PROBLEM DESCRIPTION » In the code review page, what reason is given for reverting D47898?

TEXT SHOWN »
++++++++
This is an archive of the discontinued LLVM Phabricator instance.

[IRMover] Avoid materializing global value that belongs to not-yet-linked module
ClosedPublic

Authored by ychen on Sep 1 2020, 8:41 PM.

Details

Summary

We saw the same assertion failure mentioned here
https://bugs.llvm.org/show_bug.cgi?id=42063 in our internal tests.

The failure happens in the same circumstance as D47898 and D66814 where
uniqueing of DICompositeTypes causes Mapper::mapValue to be called on
GlobalValues(G) from a not-yet-linked module(M). The following type-mapping for
G may not complete correctly (fail to unique types etc. depending on the
the complexity of the types) because IRLinker::computeTypeMapping is not done for M
in this path.

D47898 and D66814 fixed some type-mapping issue after Mapper::mapValue
is called on G. However, it seems it did not handle some complex cases. I
think we should delay linking globals like G until its owing module is
linked. In this way, we could save unnecessary type mapping and prune
these corner cases. It is also supposed to reduce the total number of structs
ending up in the combined module.

D47898 is reverted (its test is kept) because it regresses the test case here.
D66814 could also be reverted (the check-all looks good). But it looks reasonable
anyway, so I thought I should keep it.

Also tested the patch with clang self-host regularLTO/ThinLTO build, things look
good as well.

Diff Detail

Event Timeline

ychen created this revision.Sep 1 2020, 8:41 PM
ychen requested review of this revision.Sep 1 2020, 8:41 PM
ychen retitled this revision from fix pprbug29096 to fix .Sep 1 2020, 8:41 PM
ychen retitled this revision from fix to Fix pr42063.Sep 1 2020, 8:58 PM
ychen updated this revision to Diff 289355.Sep 1 2020, 11:02 PM
  • ready for review
ychen retitled this revision from Fix pr42063 to [IRMover] Avoid linking global value that belongs to not-yet-linked module.Sep 1 2020, 11:05 PM
ychen edited the summary of this revision. (Show Details)
ychen retitled this revision from [IRMover] Avoid linking global value that belongs to not-yet-linked module to [IRMover] Avoid materializing global value that belongs to not-yet-linked module.Sep 1 2020, 11:17 PM

I need to think through this some more, but a couple questions:

Was the clang self host that you tried regular or Thin LTO? If regular please also try ThinLTO.
++++++++
SOURCE MATERIAL »

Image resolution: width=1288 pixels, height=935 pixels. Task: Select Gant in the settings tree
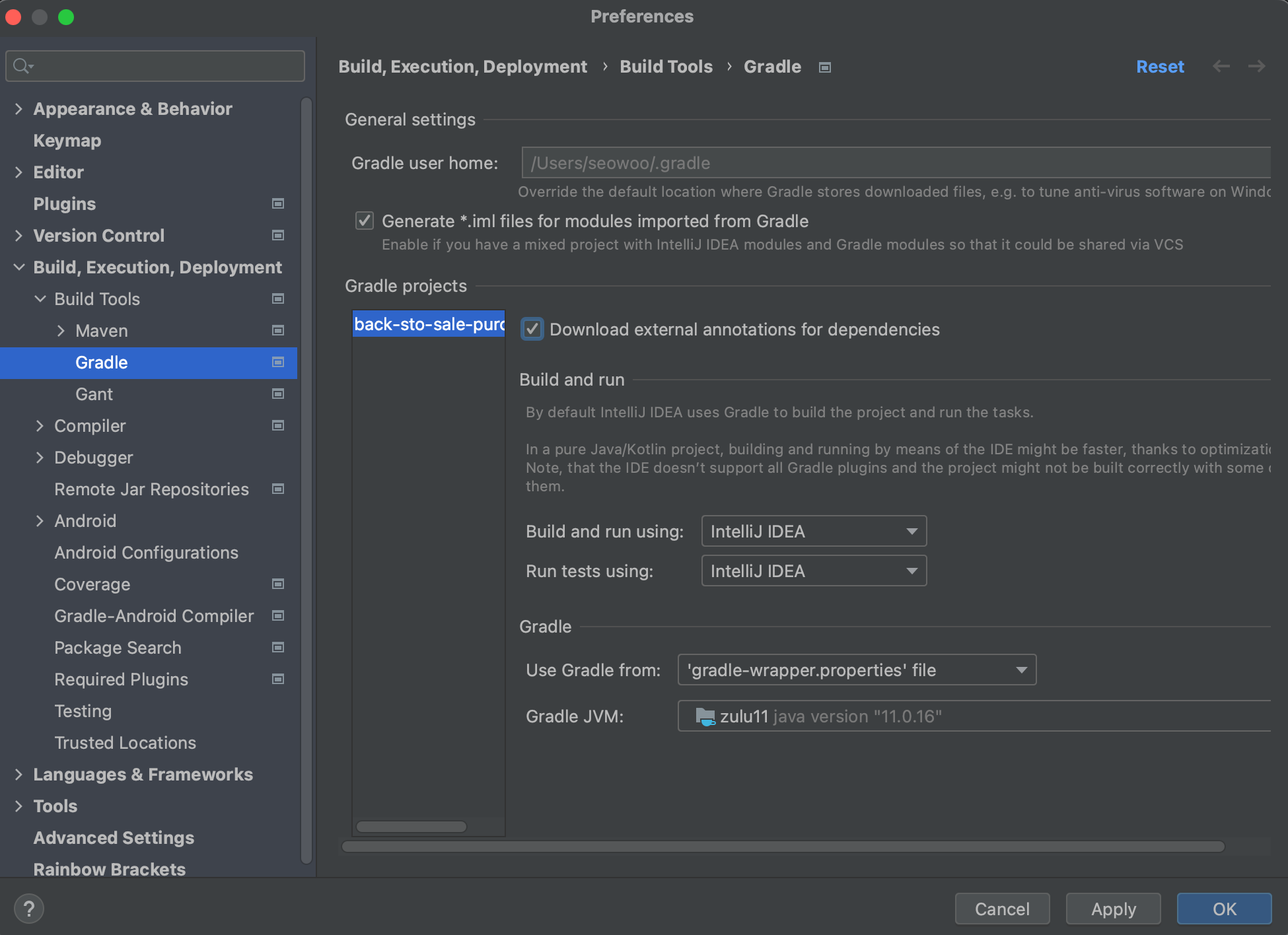click(94, 394)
++++++++
EXERCISE RESPONSE » It regresses the test case in this revision.